=== Task data ===
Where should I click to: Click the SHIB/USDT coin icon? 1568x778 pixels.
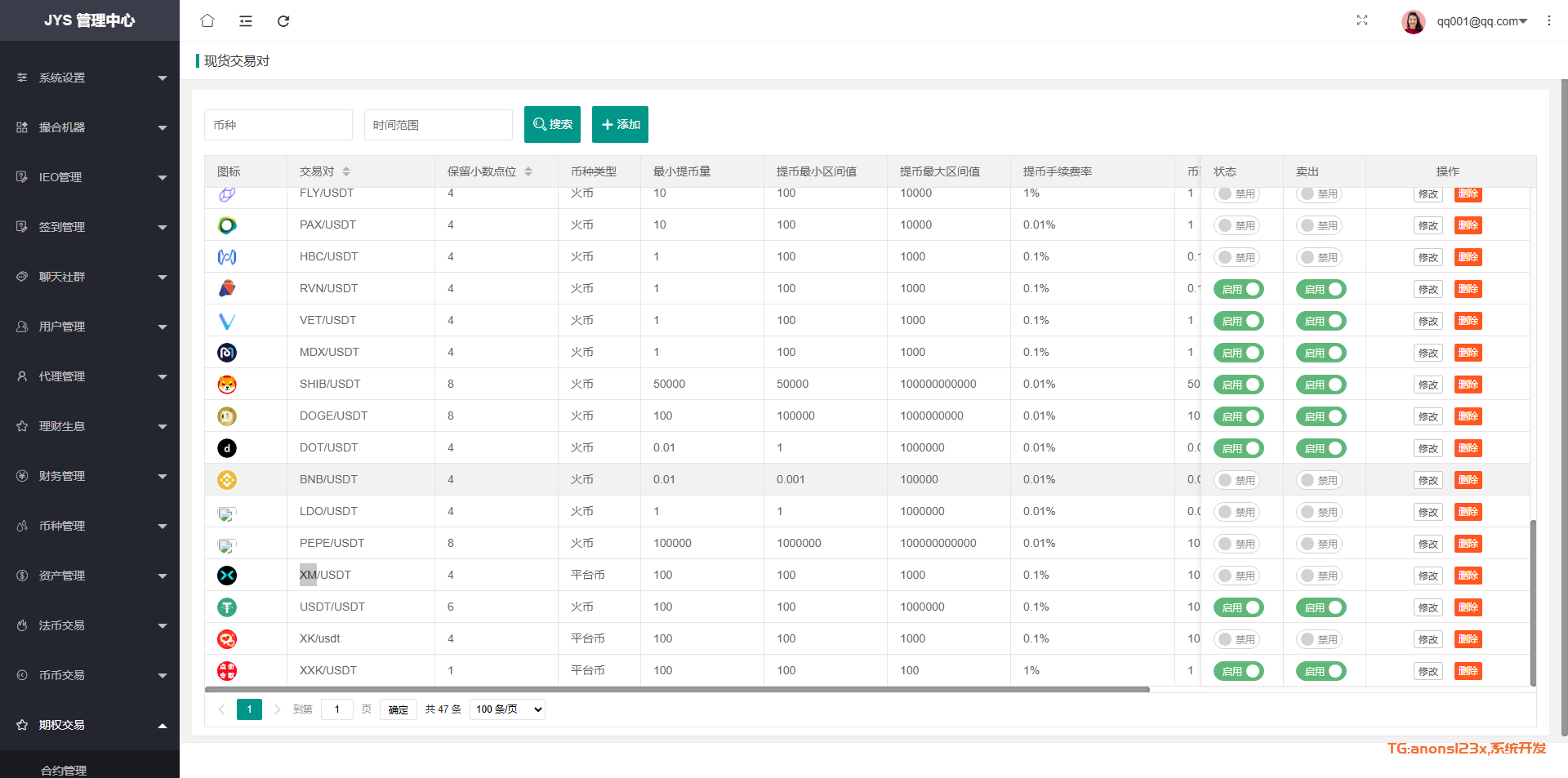coord(227,385)

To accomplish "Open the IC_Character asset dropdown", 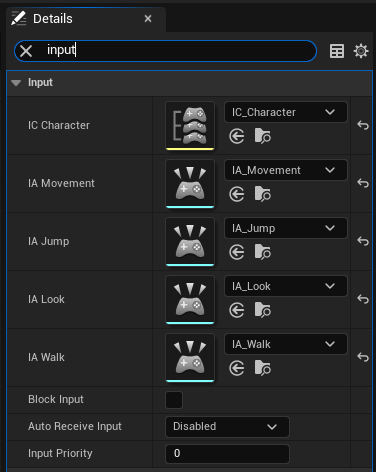I will click(x=286, y=112).
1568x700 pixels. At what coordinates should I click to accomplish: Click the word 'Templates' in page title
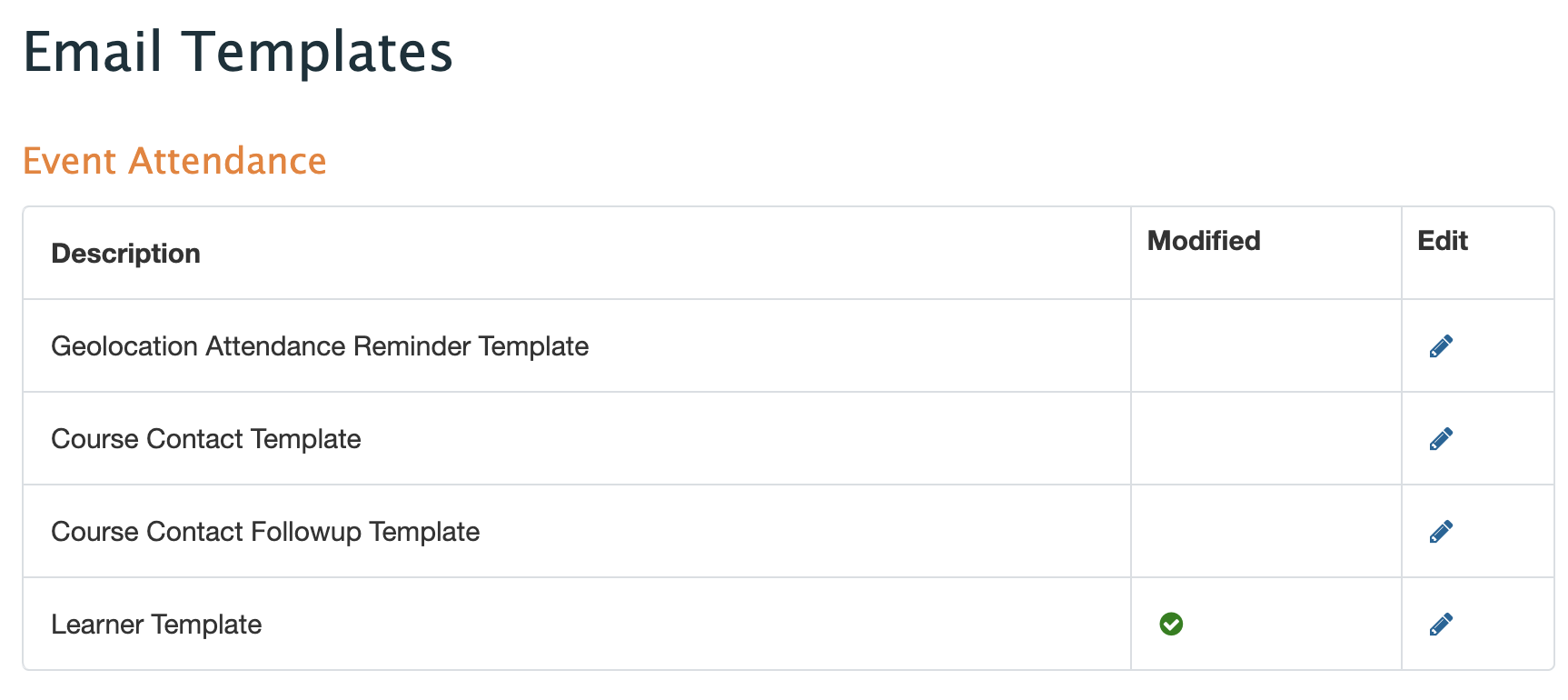click(x=317, y=52)
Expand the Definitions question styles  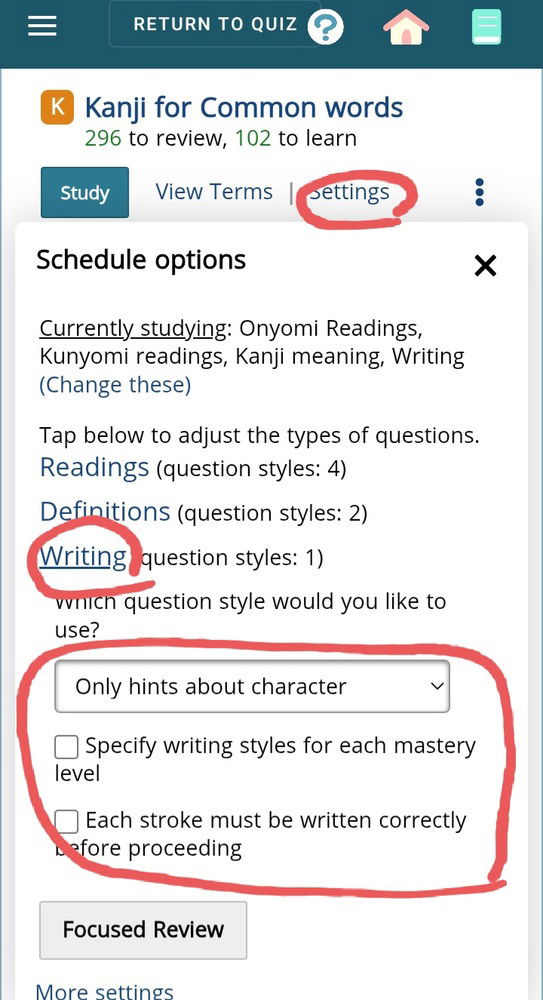pyautogui.click(x=105, y=511)
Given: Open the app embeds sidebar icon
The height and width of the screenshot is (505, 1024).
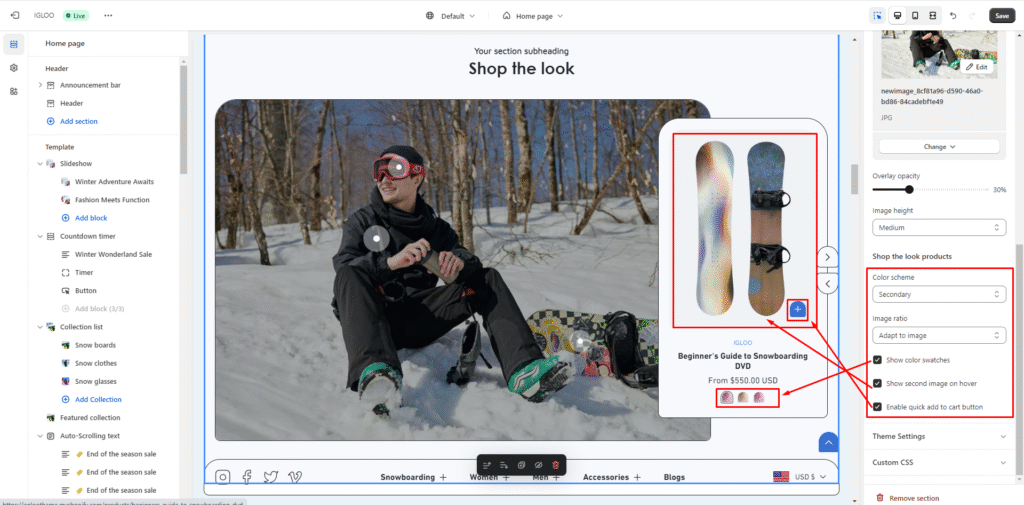Looking at the screenshot, I should 14,91.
===
> **The task**
Would you set down, word for word, the lines running from the one that contains "The height and" to the last line of the material, omitting all pictures?

> **Answer to this task**
The height and width of the screenshot is (505, 1024).
Looking at the screenshot, I should 14,91.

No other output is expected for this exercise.